▶ [SELECTED EXCERPT]:
They would also need to ship a separate charger device to go with it, which approaches the complexity of the simple ring product.
These are solvable problems, but it would increase the cost, decrease their margins, or both.
For a niche, low volume product with an unknown market demand I think making the simplest possible version of the product is a good idea to start, but at $99 it’s getting into the range where buyers don’t want to think of it as a disposable item.
The bigger problem is that the 2 year battery life depends on the device being used for only short notes like “Add milk to the grocery list”. The people who expect to use this for taking notes or thinking out loud could exhaust the battery in a couple months.
This is a solved problem though. Wireless earbuds can do it. We're probably just talking about a TVS diode.
> For a niche, low volume product with an unknown market demand I think making the simplest possible version of the product is a good idea to start, but at $99 it’s getting into the range where buyers don’t want to think of it as a disposable item.
> The bigger problem is that the 2 year battery life depends on the device being used for only short notes like “Add milk to the grocery list”. The people who expect to use this for taking notes or thinking out loud could exhaust the battery in a couple months.
$75 for a use once device that could last as little as a few months under normal usage, or $100 for something that could operate for 5+ years. Knowing whether there is a market is always difficult, but if you do crack a market you typically only get one chance to get people onboard.
They’re all solved problems!
That doesn’t change the fact that every additional complication adds cost, complexity, failure points, more warranty returns, and time to market.
Saying it’s just a transistor and a TVS ignores the hard parts like sealing the enclosure and building an entire second device to charge it.
Solvable, but less so for a low volume product with unproven demand. You have to be building a lot of a product to offset the costs of developing it.
> $75 for a use once device that could last as little as a few months under normal usage, or $100 for something that could operate for 5+ years.
The retail price of this device is $99. The $75 is only for the promotional preorder period.
It’s already a $100 product. Adding charging ports and a separate charger is going to be even more expensive unless they start shipping 100,000s of these to build at scale.
> Wait, it's single use? Yes. We know this sounds a bit odd, but in this particular circumstance we believe it's the best solution to the given set of constraints
I don't want to be too harsh, since it seems like the pebble team are working hard at producing some exciting tech. But intentionally making a single use device is phenomenally irresponsible in today's climate.
I know they say they'll recycle them, but it'd be naive to expect anything other than a tonne of these becoming e-waste.

▶ [PROVIDED INFORMATION]:
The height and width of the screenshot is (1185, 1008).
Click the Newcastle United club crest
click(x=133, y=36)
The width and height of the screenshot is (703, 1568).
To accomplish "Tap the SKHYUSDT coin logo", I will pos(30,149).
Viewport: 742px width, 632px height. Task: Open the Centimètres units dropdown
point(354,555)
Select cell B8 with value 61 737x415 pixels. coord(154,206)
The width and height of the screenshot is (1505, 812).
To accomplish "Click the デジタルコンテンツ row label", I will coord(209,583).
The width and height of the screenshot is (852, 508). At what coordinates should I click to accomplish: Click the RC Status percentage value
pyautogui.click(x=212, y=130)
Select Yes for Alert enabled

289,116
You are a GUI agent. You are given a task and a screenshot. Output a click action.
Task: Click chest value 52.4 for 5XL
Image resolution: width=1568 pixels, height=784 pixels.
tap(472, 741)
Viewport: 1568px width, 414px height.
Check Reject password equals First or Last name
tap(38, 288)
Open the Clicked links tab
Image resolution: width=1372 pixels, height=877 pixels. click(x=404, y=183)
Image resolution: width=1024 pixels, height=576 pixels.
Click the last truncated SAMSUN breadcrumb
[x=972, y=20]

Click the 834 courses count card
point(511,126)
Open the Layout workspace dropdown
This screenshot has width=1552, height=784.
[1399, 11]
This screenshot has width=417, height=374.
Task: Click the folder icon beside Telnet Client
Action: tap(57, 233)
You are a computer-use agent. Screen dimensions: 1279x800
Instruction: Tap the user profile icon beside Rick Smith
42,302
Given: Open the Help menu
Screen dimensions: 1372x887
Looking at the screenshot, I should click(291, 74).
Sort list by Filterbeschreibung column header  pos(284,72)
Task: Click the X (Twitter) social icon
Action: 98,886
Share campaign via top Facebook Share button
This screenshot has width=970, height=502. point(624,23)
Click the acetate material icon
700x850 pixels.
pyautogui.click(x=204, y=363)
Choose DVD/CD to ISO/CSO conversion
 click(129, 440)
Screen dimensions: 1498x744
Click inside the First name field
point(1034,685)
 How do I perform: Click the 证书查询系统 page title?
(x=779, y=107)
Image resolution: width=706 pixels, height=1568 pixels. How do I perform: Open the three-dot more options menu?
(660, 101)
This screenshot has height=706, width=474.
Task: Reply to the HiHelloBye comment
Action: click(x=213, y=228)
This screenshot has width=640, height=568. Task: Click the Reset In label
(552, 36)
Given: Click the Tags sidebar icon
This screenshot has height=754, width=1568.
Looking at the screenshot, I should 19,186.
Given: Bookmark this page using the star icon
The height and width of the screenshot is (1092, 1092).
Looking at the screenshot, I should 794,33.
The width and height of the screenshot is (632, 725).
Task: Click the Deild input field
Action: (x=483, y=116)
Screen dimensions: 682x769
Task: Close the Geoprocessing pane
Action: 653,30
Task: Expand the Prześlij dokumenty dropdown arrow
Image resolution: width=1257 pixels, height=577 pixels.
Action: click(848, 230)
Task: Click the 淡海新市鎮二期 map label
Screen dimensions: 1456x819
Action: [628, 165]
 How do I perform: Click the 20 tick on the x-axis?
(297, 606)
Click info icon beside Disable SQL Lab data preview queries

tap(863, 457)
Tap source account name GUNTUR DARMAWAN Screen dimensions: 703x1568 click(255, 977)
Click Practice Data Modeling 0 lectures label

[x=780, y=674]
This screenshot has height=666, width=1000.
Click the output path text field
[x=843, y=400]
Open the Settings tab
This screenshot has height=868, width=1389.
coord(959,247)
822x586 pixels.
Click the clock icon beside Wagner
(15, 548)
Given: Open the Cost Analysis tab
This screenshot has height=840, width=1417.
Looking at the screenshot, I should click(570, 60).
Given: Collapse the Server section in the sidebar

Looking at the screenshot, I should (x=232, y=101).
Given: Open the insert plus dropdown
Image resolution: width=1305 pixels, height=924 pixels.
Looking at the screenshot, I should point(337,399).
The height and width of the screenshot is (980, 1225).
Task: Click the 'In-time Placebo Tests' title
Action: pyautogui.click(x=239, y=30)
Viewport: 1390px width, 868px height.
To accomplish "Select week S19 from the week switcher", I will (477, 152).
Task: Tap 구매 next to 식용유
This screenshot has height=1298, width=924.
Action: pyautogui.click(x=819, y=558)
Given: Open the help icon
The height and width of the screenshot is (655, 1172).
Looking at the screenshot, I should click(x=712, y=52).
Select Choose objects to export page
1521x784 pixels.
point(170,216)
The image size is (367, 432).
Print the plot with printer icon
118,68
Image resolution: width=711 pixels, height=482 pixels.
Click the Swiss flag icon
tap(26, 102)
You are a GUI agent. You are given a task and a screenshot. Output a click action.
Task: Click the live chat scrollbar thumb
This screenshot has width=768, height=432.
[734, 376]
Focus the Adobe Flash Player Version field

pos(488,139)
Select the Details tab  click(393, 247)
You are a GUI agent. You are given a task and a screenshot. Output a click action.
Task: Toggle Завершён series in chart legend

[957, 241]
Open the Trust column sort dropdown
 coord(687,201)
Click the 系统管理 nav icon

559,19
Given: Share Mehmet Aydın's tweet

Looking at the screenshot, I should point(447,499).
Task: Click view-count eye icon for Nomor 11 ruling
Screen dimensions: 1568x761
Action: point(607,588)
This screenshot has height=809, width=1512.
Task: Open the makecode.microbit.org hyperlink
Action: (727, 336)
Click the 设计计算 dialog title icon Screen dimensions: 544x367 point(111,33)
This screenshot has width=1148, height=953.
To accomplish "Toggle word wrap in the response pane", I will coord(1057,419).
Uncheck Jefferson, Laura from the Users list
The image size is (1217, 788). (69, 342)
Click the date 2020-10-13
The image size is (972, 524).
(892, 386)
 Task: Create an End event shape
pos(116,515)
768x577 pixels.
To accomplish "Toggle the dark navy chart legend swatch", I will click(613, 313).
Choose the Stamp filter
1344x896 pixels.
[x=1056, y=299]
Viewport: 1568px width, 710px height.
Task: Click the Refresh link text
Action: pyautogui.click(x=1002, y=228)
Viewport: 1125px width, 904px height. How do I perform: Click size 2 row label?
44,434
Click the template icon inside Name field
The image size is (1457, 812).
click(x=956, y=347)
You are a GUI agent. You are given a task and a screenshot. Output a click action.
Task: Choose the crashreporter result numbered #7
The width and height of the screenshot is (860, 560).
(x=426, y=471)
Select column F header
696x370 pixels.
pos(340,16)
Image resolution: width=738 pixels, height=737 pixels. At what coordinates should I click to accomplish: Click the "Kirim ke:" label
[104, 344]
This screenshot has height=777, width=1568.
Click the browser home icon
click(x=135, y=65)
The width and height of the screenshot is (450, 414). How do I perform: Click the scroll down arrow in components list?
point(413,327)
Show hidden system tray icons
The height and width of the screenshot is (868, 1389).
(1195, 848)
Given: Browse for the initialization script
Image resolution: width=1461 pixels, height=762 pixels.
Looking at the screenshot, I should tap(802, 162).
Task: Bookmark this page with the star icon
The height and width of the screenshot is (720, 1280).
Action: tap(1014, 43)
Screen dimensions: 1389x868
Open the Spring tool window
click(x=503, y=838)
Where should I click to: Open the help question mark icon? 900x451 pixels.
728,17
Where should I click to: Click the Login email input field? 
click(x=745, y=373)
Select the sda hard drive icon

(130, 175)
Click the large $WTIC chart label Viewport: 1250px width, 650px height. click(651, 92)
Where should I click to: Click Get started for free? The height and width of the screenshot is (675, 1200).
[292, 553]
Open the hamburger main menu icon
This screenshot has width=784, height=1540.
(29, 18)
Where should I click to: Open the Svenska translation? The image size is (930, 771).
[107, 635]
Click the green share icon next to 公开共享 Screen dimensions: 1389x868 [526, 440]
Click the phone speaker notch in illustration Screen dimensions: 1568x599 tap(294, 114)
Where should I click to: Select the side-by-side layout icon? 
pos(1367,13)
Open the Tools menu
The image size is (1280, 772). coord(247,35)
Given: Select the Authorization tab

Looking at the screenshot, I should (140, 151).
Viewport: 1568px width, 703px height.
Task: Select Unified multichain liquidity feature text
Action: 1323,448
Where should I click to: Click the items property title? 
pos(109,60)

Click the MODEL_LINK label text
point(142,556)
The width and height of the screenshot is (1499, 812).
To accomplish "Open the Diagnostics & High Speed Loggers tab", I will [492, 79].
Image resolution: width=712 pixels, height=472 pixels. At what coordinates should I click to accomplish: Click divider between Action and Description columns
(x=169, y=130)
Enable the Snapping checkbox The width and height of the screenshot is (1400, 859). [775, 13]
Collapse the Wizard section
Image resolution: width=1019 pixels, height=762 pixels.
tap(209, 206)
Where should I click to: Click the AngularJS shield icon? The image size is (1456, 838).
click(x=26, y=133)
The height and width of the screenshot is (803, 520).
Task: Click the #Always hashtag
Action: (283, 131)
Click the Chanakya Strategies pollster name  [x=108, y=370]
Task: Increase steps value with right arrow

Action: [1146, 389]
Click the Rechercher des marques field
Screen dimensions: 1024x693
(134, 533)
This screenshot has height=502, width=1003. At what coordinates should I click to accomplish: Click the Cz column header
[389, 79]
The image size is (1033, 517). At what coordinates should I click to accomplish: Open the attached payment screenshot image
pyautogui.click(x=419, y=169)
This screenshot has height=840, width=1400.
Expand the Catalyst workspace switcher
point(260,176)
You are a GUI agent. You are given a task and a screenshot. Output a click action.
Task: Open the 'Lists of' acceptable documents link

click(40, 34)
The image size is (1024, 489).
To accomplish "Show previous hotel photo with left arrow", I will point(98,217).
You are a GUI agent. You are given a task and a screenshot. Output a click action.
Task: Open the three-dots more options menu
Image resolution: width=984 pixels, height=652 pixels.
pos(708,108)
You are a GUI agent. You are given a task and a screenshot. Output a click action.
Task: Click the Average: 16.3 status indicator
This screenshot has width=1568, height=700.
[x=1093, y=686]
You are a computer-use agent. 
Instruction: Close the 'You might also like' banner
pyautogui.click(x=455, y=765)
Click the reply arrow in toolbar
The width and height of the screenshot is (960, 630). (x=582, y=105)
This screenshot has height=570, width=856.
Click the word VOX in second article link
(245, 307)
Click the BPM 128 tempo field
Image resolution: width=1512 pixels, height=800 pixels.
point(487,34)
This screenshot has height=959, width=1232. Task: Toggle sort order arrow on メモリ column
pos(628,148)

▶ [INSTRUCTIONS]:
**a.** Repeat the passage from the discussion about the single-use ring that begins at the words "The retail price" and stops after "in today's climate.".
**b.** Summarize the discussion about the single-use ring in two sentences.

▶ [ANSWERS PROVIDED]:
**a.**
The retail price of this device is $99. The $75 is only for the promotional preorder period.
It’s already a $100 product. Adding charging ports and a separate charger is going to be even more expensive unless they start shipping 100,000s of these to build at scale.
> Wait, it's single use? Yes. We know this sounds a bit odd, but in this particular circumstance we believe it's the best solution to the given set of constraints
I don't want to be too harsh, since it seems like the pebble team are working hard at producing some exciting tech. But intentionally making a single use device is phenomenally irresponsible in today's climate.

**b.** Commenters debate whether the $99 device should be rechargeable: some argue that adding charging would raise cost and complexity for a low-volume product with unproven demand, while others note that heavy use for notes or thinking out loud could drain the battery within a couple of months. Some respond that charging is a solved problem, and one commenter calls an intentionally single-use device irresponsible, expecting many to become e-waste despite the promise to recycle them.